Oh my goodness, have you named her Audrey? I do hope that we don't start to hear about people in your neck of the woods disappearing.... ; ) I'll be scanning the headlines. : )

Becky K. said...

Pretty soon we will enjoy the coming of Spring. I, too, am very ready. This has been a very snowy winter on the East Coast.

This was a great post, by the way.

Becky K.

Jayne said...

Haavae you read the book Giants of the Earth? (Maybe it's Giants in the Earth). Anyway, it's by Rolvaag, and it is about a pioneer woman who goes mad over the course of a winter, stuck in a tiny cabin. I think you would like it. I recall being very struck by its realistic descriptions. Her mental state changed ever so gradually that it was difficult to detect until you compared her state of mine at the end to what it was at the beginning.

Jayne said...

Ahem, that typo must be addressed: I meant state of mind (not mine).

Anonymous said...

That's okay there is something magical about watching a dry bulb turn into a beautiful flower.
Yes, like all your posts, this is a good one!

Vee said...

Is there anything wrong with that? Because if there is...

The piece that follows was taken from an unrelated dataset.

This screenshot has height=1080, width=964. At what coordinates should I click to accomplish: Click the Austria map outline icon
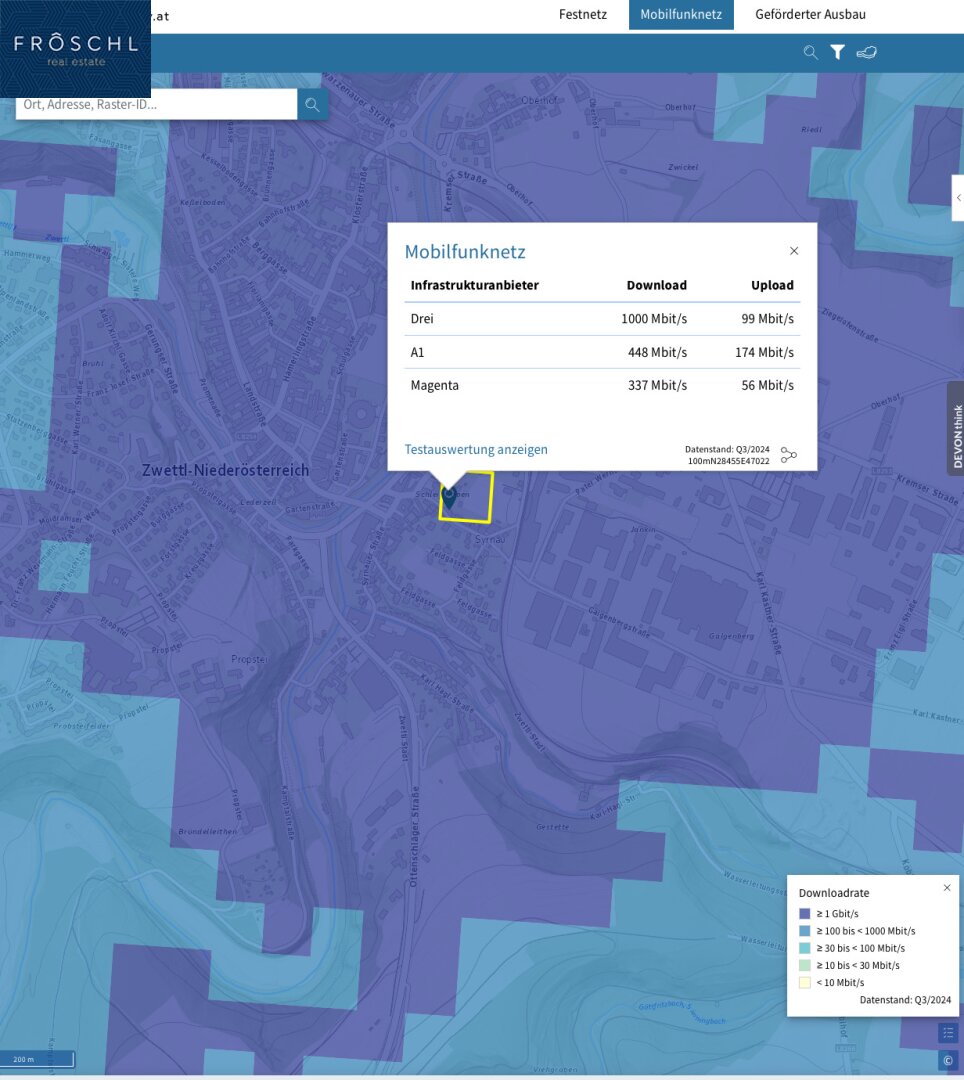(x=867, y=53)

This is the funny thing, Suzanne, about those pioneers. Why do we always ascribe to them all the characteristics associated with courage and grit? I NEVER think of them having a nervous breakdown. I think of them as having the fiber of giants. So you've provided me with something new to think about...

Now enjoy watching your amaryllis grow and do share the bloom please. I'm watching a Christmas cactus take over the world and a poinsettia continue to bloom when I want it to croak.

Nezzy said...

This Ozarks farm chick's son reminded her yesterday that it has snowed every day for a month. That's not good for someone who has to get out and do chores every blessed day. Did I mention I'm soooo not a snowbunny! We have another winter storm movin' in tomorrow. If ya'll see spring...send her my way....please!!!

From the hills and hollers of the Missouri Ponderosa, ya'll have a wonderfully blessed day!!!

Anonymous said...

Suzanne....I am always interested in the books you are reading. I just finished a 1954 published biography of Susan B. Anthony. Like you, I am amazed at the fortitude of our ancestors. On a trip west many years ago, we stopped at a rest area in Nebraska. Great photographs were hung on the walls showing "sodies" and many of the families that homesteaded the area. Harriet

bv said...

once again, you put a smile on my face and remind me how great it is to live where i do. at the risk of sounding like a show off, today i am planting spring flowers in pots and front beds. ( don't forget thou, we are subject to earthquakes here in paradise) also another storm is on the way.
bv who is drying out her webbed feet today

Debbi said...

I moved to the Middle of Nowhere from a large metropolitan area 12-1/2 years ago. The internets have absolutely saved my sanity. I'd be one of those mad pioneer women were it not for the electronic connection to the outside world. And although I bitch and bitch and BITCH about slow-speed access, I'm grateful to have it. Thanks for a thought-provoking post.

Nola @ the Alamo said...

For the first time in my life, I'm getting cabin fever, too. Now I understand why people get the blues and get all antsy during a long winter; we've had the worst one on record here in Texas.
Since this is my first visit, I've nosed around and made notes of several cute things I've seen here that I want to copy; hope you don't mind. Remember, imitation is the sincerest form of flattery!